Tolerance exists as you described and mean losing effectiveness. Because Klonopin has a very long half-life and takes about a month for all its metabolites to get out of your system, he may carry this his view about withdrawal. However, even the prescriber information sheet says not to suddenly stop http://www.gene.com/...opin/pdf/pi.pdf "Consequently, after extended therapy, abrupt discontinuation should generally be avoided and a gradual dosage tapering schedule followed". Perhaps it is some hair-splitting, technical view that often complicates getting effective treatment.

movement in the visual field (Dr. A believes it to be a defect of the peripheral vision systems).

This gets into the two major visual systems I've posted about elsewhere: Ambient Visual processing and Focal Visual processing. You may enjoy reviewing them and Googling them.

My receptors sure have been altered

This happens with all medication so some extent. The brain is not elastic, it is plastic.

If one takes the Gabapentin route, do you have to go from 300-900/day and increase up to 3600 or does do doses like 900/day work long term? I imagine the higher you go, the worse the side effects.

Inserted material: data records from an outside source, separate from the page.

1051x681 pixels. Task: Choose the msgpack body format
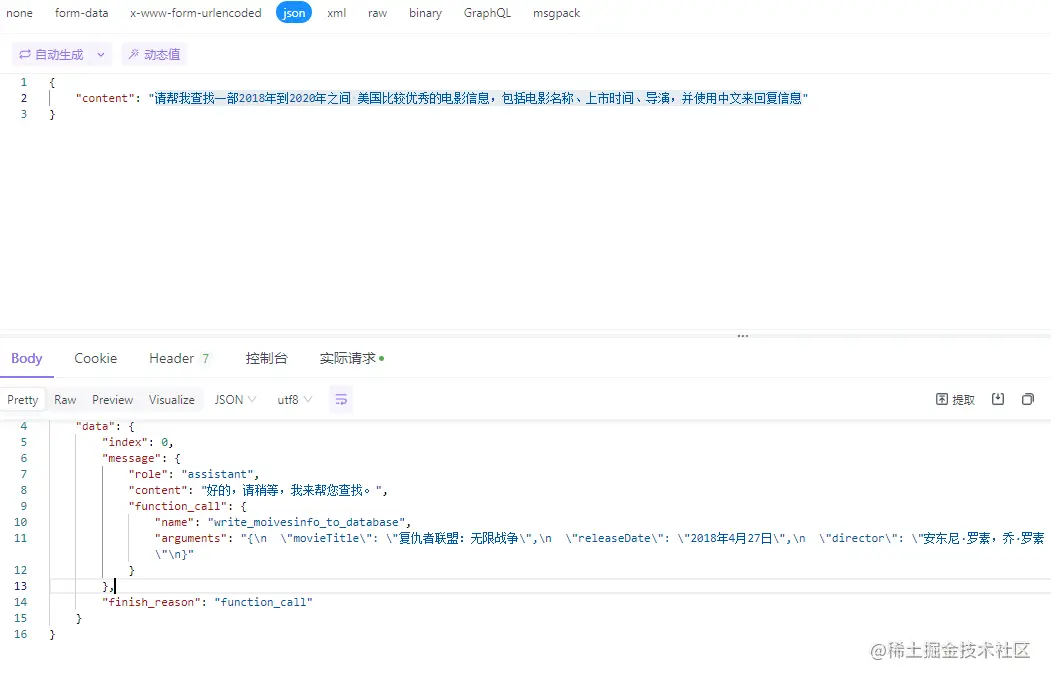point(556,13)
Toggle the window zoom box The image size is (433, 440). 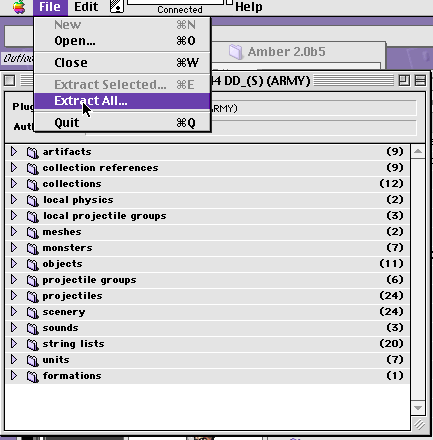coord(404,80)
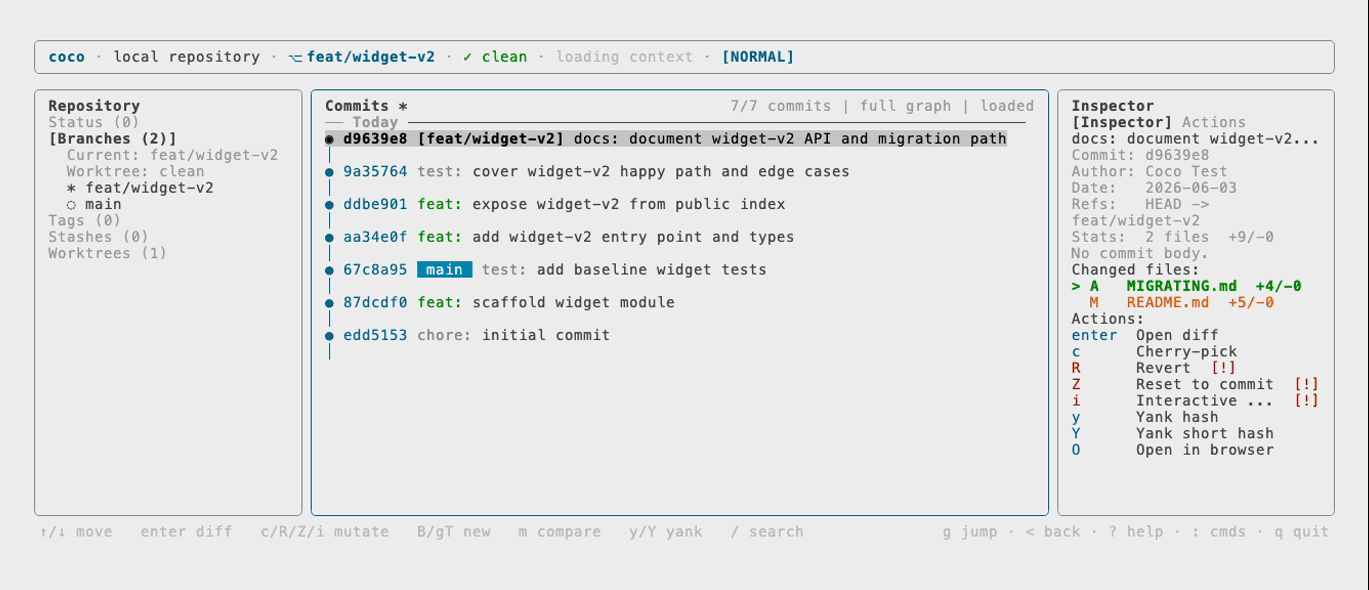Expand the Tags (0) section
This screenshot has width=1369, height=590.
click(x=84, y=221)
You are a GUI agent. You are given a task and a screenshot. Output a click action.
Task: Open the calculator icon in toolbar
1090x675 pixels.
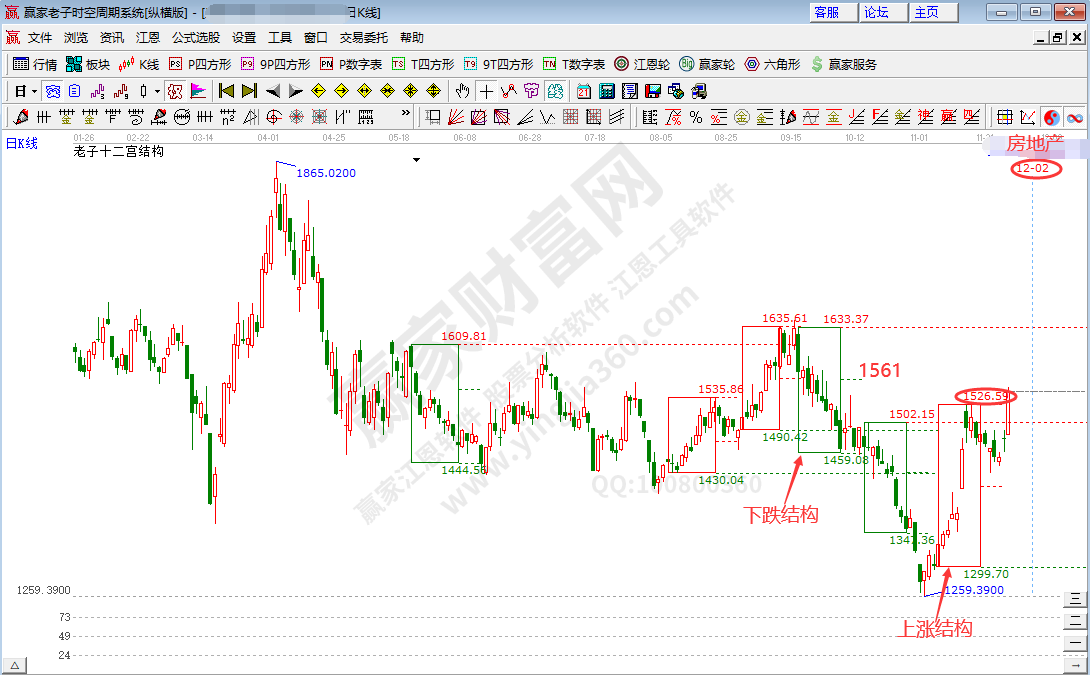pos(606,91)
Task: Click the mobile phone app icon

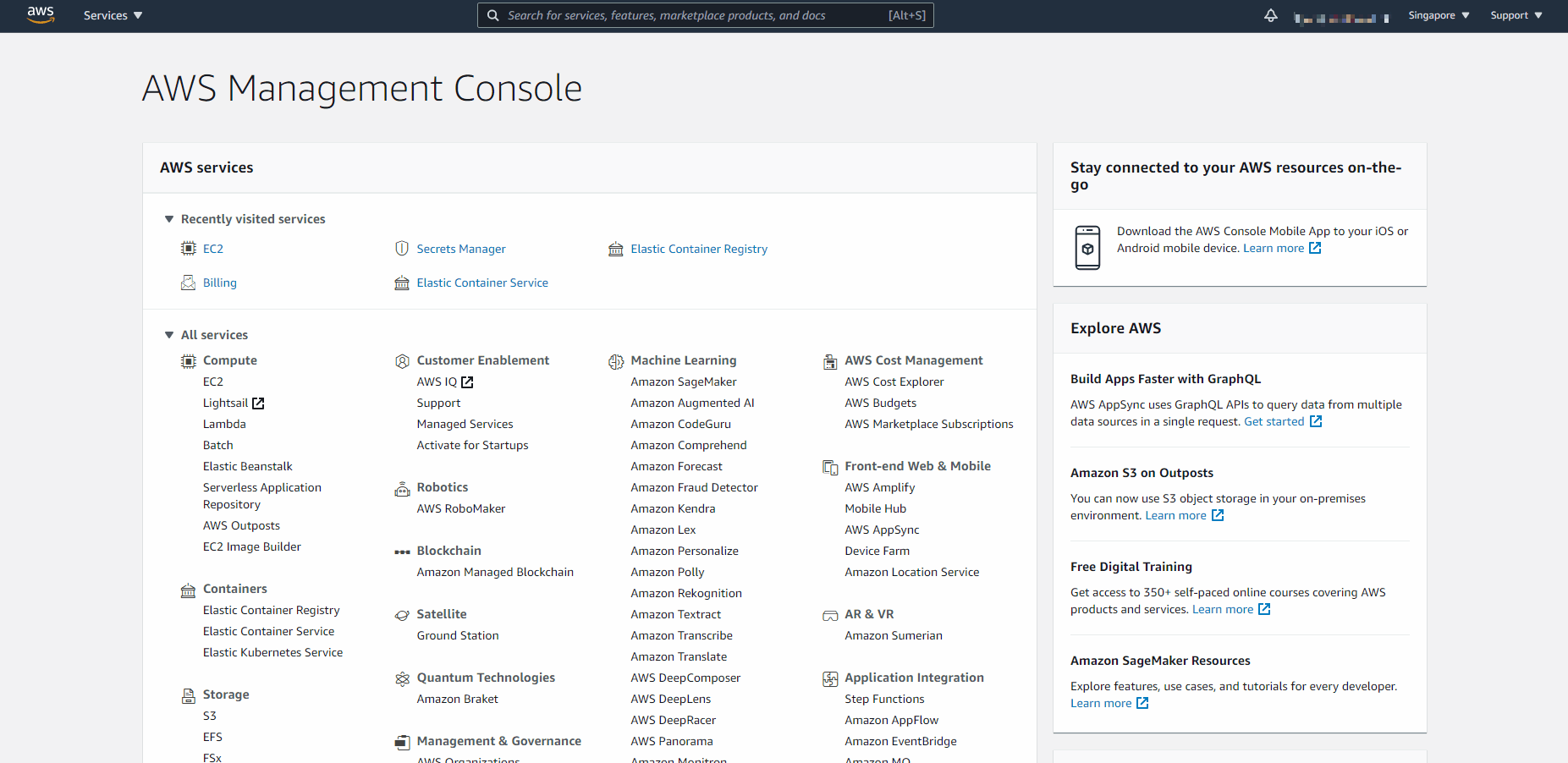Action: 1087,248
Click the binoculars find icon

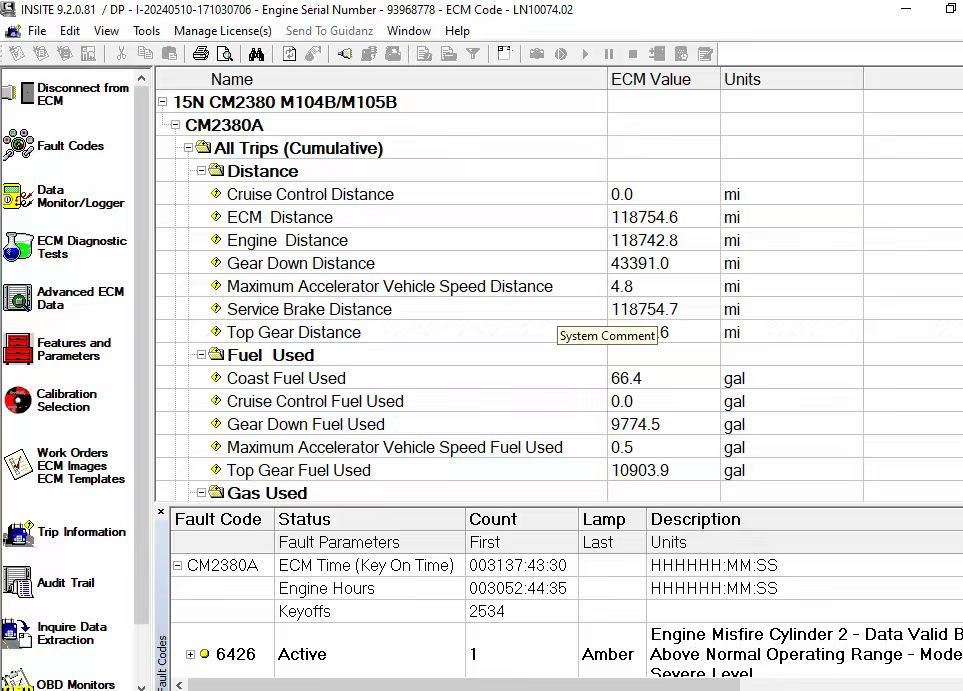pyautogui.click(x=257, y=54)
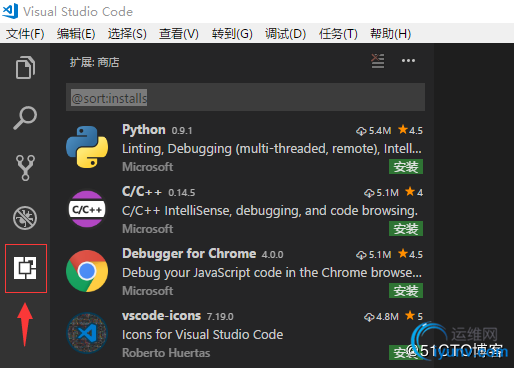
Task: Open the 调试(D) menu
Action: [285, 34]
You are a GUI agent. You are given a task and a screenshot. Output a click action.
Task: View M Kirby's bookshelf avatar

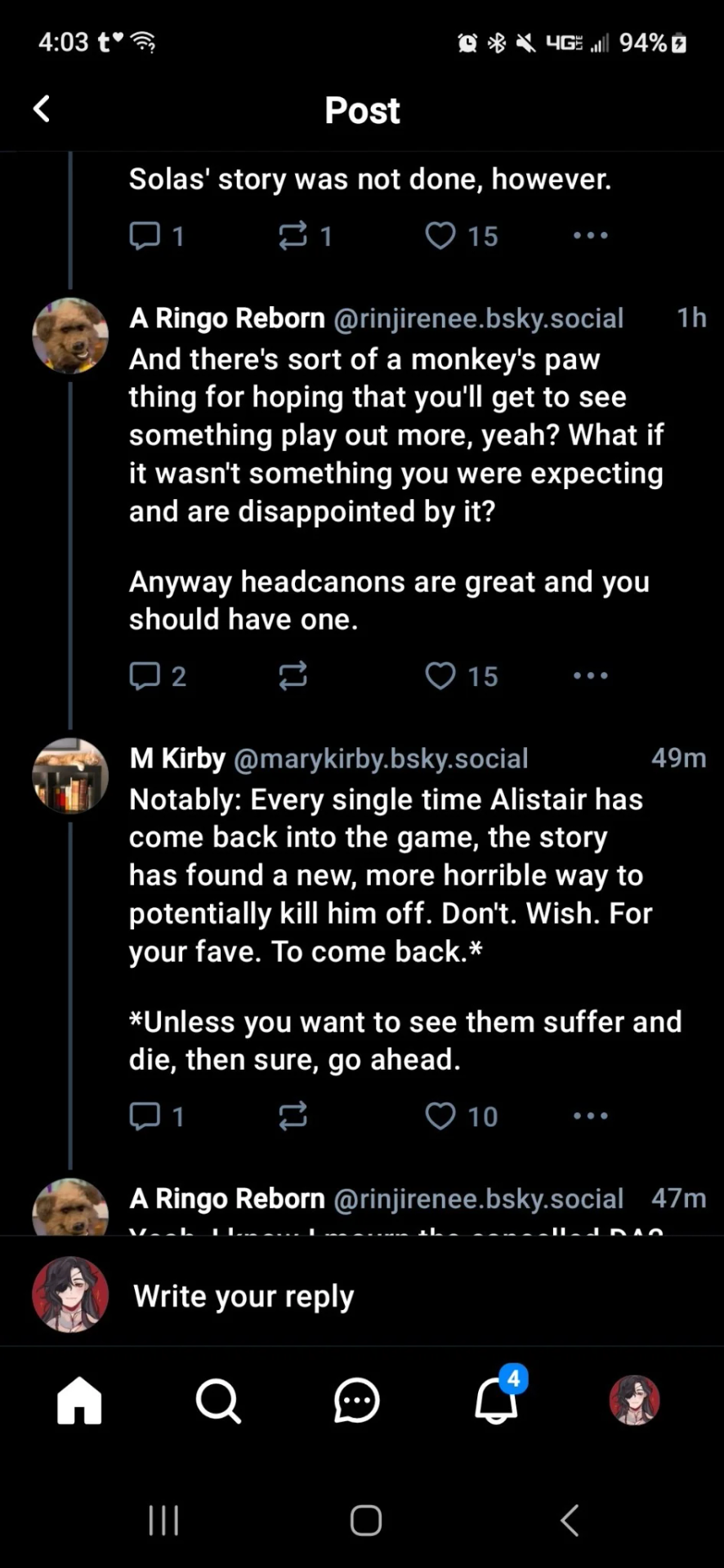point(70,776)
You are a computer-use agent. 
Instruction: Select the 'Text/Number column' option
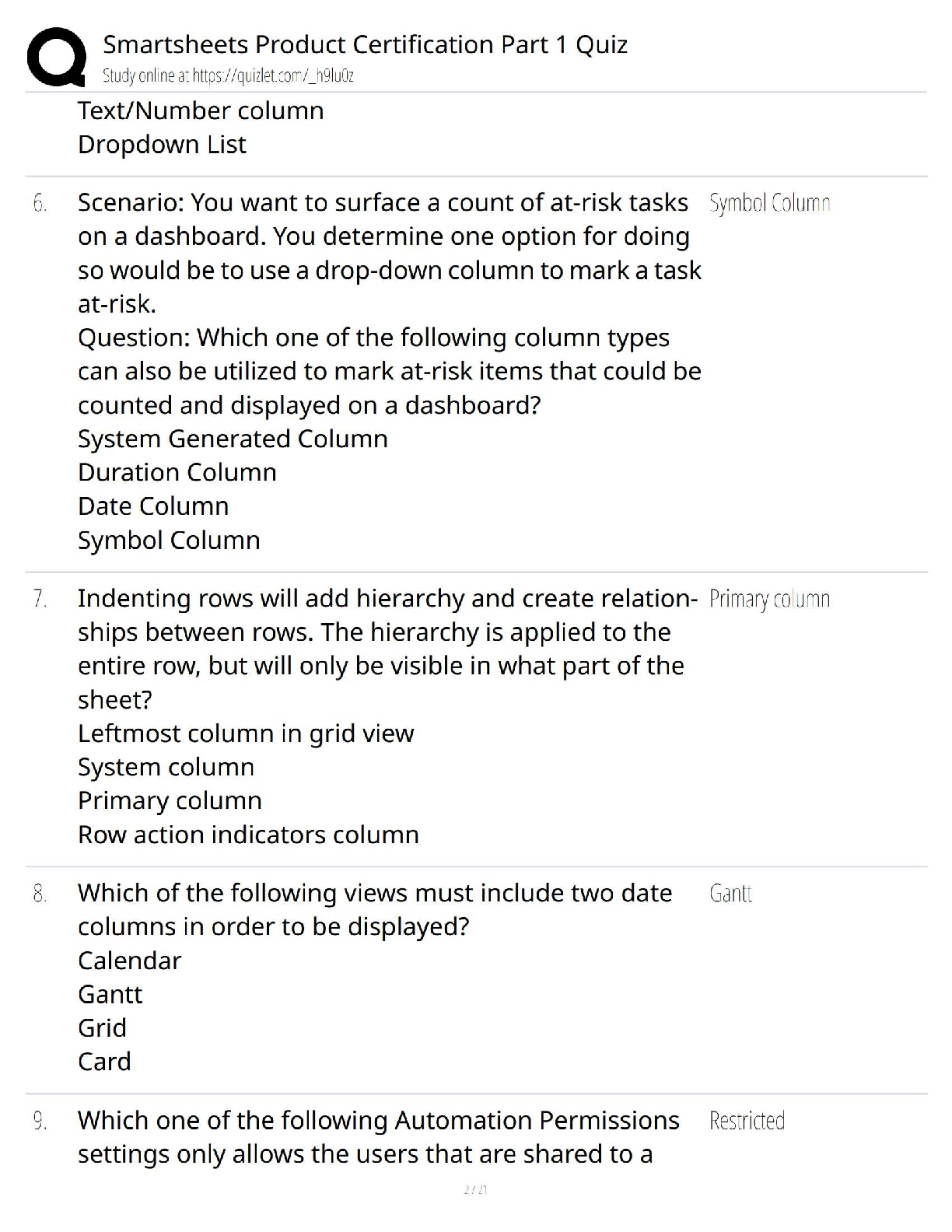point(201,111)
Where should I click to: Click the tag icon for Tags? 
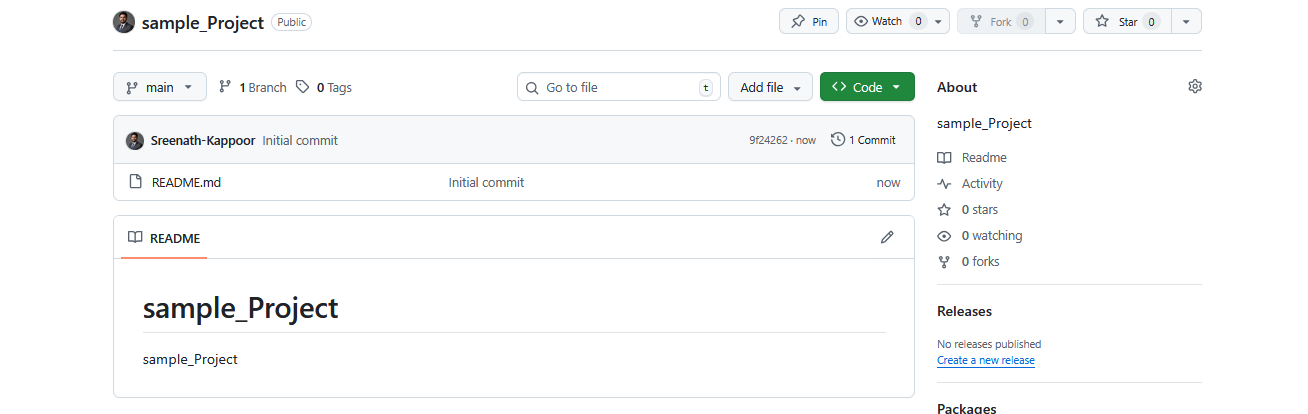coord(303,87)
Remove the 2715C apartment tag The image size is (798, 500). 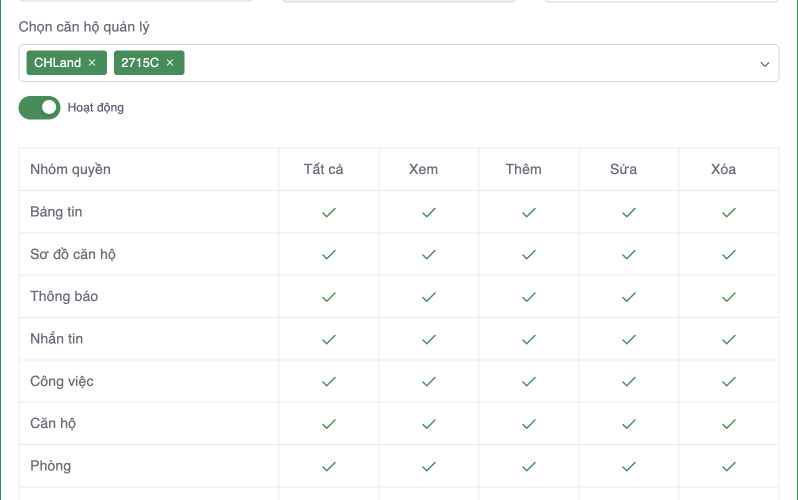pyautogui.click(x=170, y=63)
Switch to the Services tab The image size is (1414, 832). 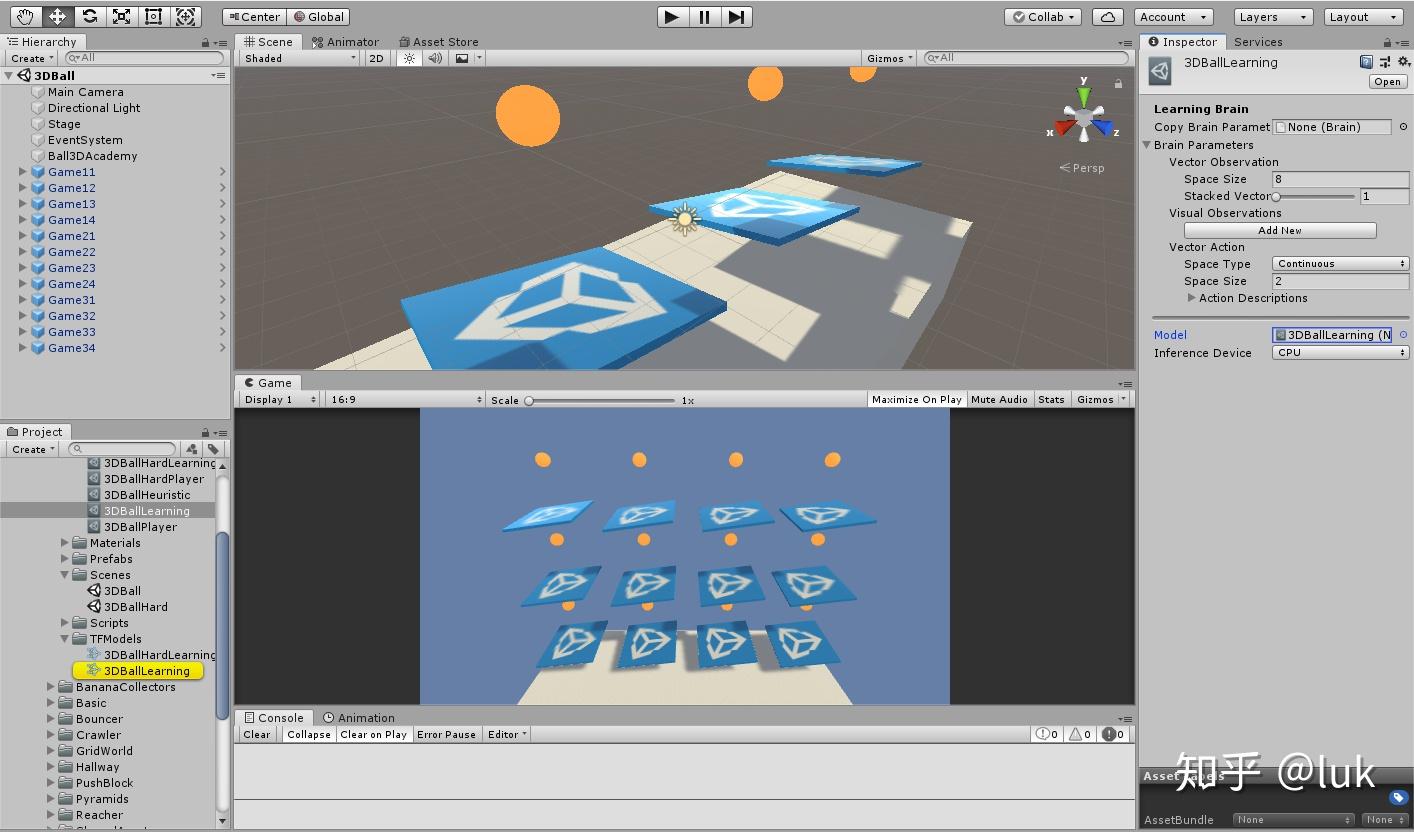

I started with 300mg pills. Two on the first day, 3 / day for a week, then 6 / day. The need was so great that there were NO side-effects. After 6 months it would increase 'movement of stationary objects' so I'd reduce dose. This indicates to me that Gabapentin might be your next best choice to try ... once you can get someone to prescribe. Gabapentin helped the peripheral hypersensitivity that I suffered ... not Sinemet. I don't think Klonopin did ... did it help this symptom in you?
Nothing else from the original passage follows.